Social Network Content Recommendation Using Saved Item Scoring
Find Innovative SolutionsGenerate Solutions
Solution Overview
Problem
Social networking systems face challenges in allowing users to easily interact with previously presented content, as the increasing amount of new content makes it difficult to navigate and retrieve desired content items, leading to reduced user engagement with saved content.
Innovation Solution
Implementing a feature that allows users to save content items, which can be retrieved later based on user-specific information such as location, time, and interaction context, and using saved content to improve content recommendation algorithms by scoring and ranking relevant items.
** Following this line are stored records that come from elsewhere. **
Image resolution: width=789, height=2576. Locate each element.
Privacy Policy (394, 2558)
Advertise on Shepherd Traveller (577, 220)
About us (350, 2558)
Engineering Contradictions & Design Principles
Engineering Contradiction Analysis
1Ease of operation
If content items are presented chronologically in a newsfeed, then recent content is easily accessible, but previously presented content becomes difficult to retrieve as more new content accumulates
Solution Approach 1:
The patent implements a save feature that allows users to mark content items for later review before they need to access them. This preliminary action creates a curated collection of important content that can be quickly retrieved without navigating through chronological feeds, directly resolving the contradiction between easy access and retrieval time
Solution Approach 2:
The patent segments content into different categories including saved content, recent content, and recommended content. This segmentation allows users to access saved content through a dedicated interface separate from the chronological newsfeed, eliminating the need to scroll through unrelated new content and significantly reducing retrieval time
2Productivity
If users can save content items for later interaction, then user engagement with previously presented content improves, but system complexity increases due to additional storage and retrieval mechanisms
Solution Approach 1:
The patent implements a save feature that leverages existing social networking infrastructure (user profiles, content storage, notification systems) to provide saved content functionality. By making the system multi-functional and reusing existing components, the patent improves user engagement while minimizing the increase in system complexity
Solution Approach 2:
The patent creates simplified copies or references to content items rather than storing complete duplicates. The saved content feature stores metadata and references to original content, allowing efficient retrieval and display without duplicating the entire content storage system, thus improving engagement while controlling complexity
3Measurement precision
If saved content items are presented to users based on user information and context, then content recommendation accuracy improves, but processing requirements and system complexity increase
Solution Approach 1:
The patent performs preliminary filtering and scoring of saved content items based on user context (location, time, device) before presentation. By pre-processing and ranking saved content according to relevance criteria, the system improves recommendation accuracy while reducing the computational burden during actual content delivery, as the heavy lifting is done in advance
Data Source
AI summary
When a user sees a content item presented by a social networking system, the user may select an option to save the content item. When a user saves a content item, views saved content items, or otherwise indicates a present interest in a particular saved content item, the system recommends one or more additional items for the users to consume or save based on the seed saved content item. To find the additional content items, the system identifies other users who also saved the seed item and then finds other content items that these other users also saved at a rate that is disproportionately higher than the global save rates for the content items (which may be normalized by opportunities to save the content). Relevance for content items in other contexts may also be determined based on content items that have been saved by a user.